What lines in the data hold the string "time"? Show them.

:::::

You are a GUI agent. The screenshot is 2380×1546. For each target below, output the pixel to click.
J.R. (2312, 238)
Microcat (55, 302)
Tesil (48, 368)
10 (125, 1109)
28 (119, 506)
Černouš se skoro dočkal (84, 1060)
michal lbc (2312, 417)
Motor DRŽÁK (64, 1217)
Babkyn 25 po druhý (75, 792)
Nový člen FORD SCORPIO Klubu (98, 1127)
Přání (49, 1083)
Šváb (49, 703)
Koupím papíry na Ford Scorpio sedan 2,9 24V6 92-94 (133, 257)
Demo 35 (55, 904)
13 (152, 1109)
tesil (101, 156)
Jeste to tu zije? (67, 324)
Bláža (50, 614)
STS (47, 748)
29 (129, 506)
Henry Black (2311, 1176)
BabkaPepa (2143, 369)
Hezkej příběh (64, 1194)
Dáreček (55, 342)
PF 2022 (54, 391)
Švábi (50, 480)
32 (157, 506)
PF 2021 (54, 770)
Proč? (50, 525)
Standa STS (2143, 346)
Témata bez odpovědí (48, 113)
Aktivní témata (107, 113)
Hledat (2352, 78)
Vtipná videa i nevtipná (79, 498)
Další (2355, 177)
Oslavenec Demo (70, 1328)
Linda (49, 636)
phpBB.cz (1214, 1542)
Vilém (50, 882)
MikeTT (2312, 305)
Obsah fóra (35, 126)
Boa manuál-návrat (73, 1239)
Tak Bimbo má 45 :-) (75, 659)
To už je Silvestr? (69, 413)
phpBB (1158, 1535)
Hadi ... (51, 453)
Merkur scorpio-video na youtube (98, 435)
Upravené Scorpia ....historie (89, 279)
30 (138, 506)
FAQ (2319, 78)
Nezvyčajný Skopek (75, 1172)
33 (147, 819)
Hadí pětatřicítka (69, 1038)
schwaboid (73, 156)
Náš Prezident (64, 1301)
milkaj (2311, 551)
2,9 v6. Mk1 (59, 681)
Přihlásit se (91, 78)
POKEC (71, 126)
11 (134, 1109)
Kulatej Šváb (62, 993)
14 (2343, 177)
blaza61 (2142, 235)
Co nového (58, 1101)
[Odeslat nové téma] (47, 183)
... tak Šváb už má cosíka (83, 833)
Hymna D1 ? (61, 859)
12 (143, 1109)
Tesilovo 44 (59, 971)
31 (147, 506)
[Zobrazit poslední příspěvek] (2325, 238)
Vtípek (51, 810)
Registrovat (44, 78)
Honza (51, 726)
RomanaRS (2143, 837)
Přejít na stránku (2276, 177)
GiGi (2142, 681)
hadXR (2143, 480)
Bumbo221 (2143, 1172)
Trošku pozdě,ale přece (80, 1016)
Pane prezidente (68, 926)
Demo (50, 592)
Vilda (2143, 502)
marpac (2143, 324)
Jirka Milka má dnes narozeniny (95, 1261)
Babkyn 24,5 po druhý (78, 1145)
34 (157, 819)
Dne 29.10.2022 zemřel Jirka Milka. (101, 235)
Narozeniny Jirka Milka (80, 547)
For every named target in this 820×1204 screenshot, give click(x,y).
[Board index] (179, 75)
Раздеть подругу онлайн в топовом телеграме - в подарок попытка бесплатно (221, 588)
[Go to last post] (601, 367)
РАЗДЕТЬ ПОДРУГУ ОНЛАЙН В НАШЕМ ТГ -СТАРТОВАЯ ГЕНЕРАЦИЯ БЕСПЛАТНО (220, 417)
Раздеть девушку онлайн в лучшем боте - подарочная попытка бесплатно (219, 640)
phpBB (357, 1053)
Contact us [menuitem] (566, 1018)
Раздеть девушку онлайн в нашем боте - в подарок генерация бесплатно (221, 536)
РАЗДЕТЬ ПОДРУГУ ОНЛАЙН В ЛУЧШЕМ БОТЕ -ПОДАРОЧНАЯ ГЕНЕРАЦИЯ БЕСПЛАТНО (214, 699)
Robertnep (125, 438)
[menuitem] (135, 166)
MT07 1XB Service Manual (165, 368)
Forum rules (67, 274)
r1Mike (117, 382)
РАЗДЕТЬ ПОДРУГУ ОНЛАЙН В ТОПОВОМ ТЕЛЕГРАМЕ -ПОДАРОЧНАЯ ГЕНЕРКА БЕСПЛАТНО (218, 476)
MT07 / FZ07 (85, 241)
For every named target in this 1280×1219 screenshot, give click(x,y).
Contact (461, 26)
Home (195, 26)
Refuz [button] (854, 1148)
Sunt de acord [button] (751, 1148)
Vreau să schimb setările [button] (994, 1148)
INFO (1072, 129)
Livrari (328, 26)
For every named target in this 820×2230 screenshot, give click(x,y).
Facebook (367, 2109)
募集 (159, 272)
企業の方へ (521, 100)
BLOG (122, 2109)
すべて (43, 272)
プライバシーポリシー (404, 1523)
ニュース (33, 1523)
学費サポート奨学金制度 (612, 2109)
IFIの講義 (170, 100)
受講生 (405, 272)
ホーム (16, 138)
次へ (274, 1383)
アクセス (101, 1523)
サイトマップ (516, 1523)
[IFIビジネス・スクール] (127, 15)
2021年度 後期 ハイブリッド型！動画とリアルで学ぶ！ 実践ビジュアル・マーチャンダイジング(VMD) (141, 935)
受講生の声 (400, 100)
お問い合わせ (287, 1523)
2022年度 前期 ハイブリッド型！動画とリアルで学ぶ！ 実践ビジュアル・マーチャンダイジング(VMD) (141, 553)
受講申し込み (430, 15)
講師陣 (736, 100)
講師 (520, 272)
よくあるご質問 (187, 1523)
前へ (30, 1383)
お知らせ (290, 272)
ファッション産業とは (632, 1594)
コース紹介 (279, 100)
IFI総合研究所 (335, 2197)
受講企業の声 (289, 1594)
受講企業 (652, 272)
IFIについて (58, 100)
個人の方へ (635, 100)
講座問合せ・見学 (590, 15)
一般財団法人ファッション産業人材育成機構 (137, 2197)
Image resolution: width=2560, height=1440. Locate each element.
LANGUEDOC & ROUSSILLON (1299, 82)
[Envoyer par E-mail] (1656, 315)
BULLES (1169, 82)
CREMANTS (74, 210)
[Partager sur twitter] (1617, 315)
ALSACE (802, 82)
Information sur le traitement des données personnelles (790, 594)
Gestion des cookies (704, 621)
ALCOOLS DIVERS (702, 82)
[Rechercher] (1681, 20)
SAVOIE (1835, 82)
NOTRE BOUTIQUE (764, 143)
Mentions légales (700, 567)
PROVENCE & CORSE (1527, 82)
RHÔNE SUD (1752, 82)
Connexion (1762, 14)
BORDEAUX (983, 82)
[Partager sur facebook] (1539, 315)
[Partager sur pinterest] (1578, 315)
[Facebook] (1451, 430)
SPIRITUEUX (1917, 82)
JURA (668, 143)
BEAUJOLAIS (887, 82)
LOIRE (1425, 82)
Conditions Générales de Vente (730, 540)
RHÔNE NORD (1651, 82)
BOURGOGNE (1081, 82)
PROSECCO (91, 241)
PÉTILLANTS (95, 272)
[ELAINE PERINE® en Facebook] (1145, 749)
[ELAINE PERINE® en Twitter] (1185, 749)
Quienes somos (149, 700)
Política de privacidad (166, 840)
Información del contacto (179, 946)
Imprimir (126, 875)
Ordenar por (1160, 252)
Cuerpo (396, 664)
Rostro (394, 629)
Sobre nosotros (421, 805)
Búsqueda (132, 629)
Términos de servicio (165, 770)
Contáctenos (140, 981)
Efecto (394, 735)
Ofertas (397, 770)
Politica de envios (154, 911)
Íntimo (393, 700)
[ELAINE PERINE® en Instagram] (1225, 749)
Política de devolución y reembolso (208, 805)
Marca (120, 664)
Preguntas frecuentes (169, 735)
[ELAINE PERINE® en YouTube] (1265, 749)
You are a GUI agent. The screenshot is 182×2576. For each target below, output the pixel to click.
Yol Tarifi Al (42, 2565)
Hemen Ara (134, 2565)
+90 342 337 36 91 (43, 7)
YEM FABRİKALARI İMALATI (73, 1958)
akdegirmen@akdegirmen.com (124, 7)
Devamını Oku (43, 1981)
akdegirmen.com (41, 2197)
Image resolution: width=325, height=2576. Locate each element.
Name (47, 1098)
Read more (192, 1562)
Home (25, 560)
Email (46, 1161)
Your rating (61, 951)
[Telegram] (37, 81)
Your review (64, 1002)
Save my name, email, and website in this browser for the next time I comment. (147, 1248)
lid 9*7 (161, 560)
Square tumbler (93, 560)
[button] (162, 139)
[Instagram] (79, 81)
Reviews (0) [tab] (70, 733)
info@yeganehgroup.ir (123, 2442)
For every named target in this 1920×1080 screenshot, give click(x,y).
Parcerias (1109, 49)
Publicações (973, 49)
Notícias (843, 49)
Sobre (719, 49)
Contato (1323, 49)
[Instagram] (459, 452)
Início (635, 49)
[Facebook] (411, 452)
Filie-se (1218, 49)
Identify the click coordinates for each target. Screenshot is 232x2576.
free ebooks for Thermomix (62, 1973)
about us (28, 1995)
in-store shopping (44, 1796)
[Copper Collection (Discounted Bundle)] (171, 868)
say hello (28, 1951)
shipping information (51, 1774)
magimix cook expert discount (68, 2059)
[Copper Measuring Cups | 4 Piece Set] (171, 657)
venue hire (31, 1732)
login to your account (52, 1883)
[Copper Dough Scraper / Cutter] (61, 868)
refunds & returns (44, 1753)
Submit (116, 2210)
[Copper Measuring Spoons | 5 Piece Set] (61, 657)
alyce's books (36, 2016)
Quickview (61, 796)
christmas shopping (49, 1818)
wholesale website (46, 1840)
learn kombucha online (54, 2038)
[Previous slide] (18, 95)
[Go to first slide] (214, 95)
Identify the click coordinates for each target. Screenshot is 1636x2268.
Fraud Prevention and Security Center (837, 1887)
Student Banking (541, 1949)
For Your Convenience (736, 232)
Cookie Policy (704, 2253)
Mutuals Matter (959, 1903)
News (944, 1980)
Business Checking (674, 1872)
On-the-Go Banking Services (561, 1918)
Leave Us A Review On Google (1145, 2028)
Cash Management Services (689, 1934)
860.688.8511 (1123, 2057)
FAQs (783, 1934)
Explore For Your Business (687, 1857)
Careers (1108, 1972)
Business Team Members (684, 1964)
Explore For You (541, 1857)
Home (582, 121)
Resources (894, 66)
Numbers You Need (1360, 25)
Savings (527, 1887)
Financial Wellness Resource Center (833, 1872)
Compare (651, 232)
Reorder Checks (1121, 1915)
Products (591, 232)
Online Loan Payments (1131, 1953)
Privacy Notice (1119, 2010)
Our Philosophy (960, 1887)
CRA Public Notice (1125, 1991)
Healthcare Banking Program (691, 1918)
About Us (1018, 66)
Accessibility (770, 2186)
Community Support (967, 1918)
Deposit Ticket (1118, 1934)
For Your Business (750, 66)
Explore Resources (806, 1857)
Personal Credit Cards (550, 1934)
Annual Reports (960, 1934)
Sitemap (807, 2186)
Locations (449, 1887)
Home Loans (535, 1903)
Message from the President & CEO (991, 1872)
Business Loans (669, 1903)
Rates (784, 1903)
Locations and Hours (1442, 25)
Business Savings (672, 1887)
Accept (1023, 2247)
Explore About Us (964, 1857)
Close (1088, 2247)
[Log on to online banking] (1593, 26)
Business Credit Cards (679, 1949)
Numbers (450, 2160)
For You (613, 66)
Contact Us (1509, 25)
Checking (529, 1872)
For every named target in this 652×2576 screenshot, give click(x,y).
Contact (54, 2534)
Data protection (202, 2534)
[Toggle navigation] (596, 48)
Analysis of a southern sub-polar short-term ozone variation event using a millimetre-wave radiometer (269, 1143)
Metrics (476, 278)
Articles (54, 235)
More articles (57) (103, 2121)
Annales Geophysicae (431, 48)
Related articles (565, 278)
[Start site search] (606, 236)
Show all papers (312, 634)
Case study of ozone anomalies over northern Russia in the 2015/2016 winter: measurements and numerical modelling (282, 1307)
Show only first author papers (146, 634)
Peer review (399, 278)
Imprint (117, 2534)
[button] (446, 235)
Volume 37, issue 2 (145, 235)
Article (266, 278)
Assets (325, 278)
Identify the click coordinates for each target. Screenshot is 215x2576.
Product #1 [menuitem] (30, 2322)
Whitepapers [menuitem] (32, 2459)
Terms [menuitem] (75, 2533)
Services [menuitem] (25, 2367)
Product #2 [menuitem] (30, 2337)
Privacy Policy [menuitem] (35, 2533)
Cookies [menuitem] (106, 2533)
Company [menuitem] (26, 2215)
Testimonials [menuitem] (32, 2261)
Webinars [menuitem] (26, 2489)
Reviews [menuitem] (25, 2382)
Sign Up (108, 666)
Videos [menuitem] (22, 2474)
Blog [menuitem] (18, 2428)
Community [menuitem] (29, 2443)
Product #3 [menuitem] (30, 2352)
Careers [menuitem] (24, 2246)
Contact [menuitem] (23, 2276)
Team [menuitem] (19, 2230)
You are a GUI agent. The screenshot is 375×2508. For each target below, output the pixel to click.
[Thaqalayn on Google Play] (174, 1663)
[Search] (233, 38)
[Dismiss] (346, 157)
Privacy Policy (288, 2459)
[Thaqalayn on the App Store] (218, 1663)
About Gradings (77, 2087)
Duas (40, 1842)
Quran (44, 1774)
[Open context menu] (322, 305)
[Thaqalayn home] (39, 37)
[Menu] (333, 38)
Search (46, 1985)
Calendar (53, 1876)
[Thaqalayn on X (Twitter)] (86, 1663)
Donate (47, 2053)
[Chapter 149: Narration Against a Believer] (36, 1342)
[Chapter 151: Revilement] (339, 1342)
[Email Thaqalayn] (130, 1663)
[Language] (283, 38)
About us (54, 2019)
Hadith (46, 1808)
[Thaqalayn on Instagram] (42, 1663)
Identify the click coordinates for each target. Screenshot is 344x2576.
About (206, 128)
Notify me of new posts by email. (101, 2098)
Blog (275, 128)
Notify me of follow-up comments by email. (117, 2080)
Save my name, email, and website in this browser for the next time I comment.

:::::

Answer –
Save my name, email, and website in this browser for the next time I comment. (147, 1248)
Save my name, email, and website in this browser for the next time I comment.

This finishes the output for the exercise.